Critics say the comments reflect a reactionary misogyny and a zealous intent by Vance and other right-wing Republicans to enforce the abortion ban, despite Trump’s insistence that it should be left to the states.

Perhaps equally significant to Trump, who has a keen eye for celebrities, was the rare political criticism the comments drew from actress Jennifer Aniston, who, despite being childless, has announced that her attempts to conceive through in vitro fertilization (IVF) were unsuccessful, a procedure Vance opposed in a recent Senate vote.

Also troubling to Trump is Vance’s connection to Project 2025, the controversial conservative governing model the former president has recently sought to repudiate as he seeks to bolster voter support. That initiative was undermined by Vance’s involvement in writing the foreword to a forthcoming book by the project’s author, Kevin Roberts.

During the campaign, Vance, a Yale graduate, proved he was no incendiary orator from the Trump school, despite earning praise for his alleged umbilical cord with white working-class voters thanks to his acclaimed 2016 memoir Hillbilly Elegy.

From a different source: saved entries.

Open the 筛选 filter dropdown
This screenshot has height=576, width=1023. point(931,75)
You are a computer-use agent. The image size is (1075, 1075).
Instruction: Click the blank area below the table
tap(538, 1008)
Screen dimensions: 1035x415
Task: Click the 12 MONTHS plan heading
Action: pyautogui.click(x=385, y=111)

The incident at a rally in Ohio last Sunday resembled a brutal study of social incivility, with Vance implying that Democrats might think drinking Diet Mountain Dew, a popular soft drink, was racist and then laughing at his own bad joke; the audience remained largely silent as Vance laughed awkwardly and said, “I love you guys.”

In another sign that Vance’s candidacy is not going well, there have been bizarre rumors that he had sex with a couch in his youth, a bizarre claim that even prompted a fact-check by the Associated Press.

The unsubstantiated claim may pale in comparison to the evidence that Trump had sex with an adult porn actress, which led to his conviction on 34 felony charges of forging documents to cover up hush money payments. But its existence alone illustrates and contributes to Vance’s difficulty in gaining momentum as a positive addition to the Republican ticket.

The spotlight appears to be hurting Vance’s poll ratings.

“J.D. Vance is the least-liked vice presidential candidate (out of office) since his party’s 1980 convention,” CNN pollster Harry Enten said, noting that the candidate has a minus-six approval rating a week after his nomination.

Vance’s falling numbers were no real surprise, Enten told the network. “There’s this idea that J.D. Vance is going to help in Ohio, in those Rust Belt battleground states,” he said. “He was the worst-performing candidate among Republicans on the ballot in Ohio in 2022. He doesn’t add anything there… J.D. Vance doesn’t make any sense from a statistical polling perspective.”

When Trump reaches the same conclusion when faced with resurgent Democratic opposition, it may be time for a reckoning.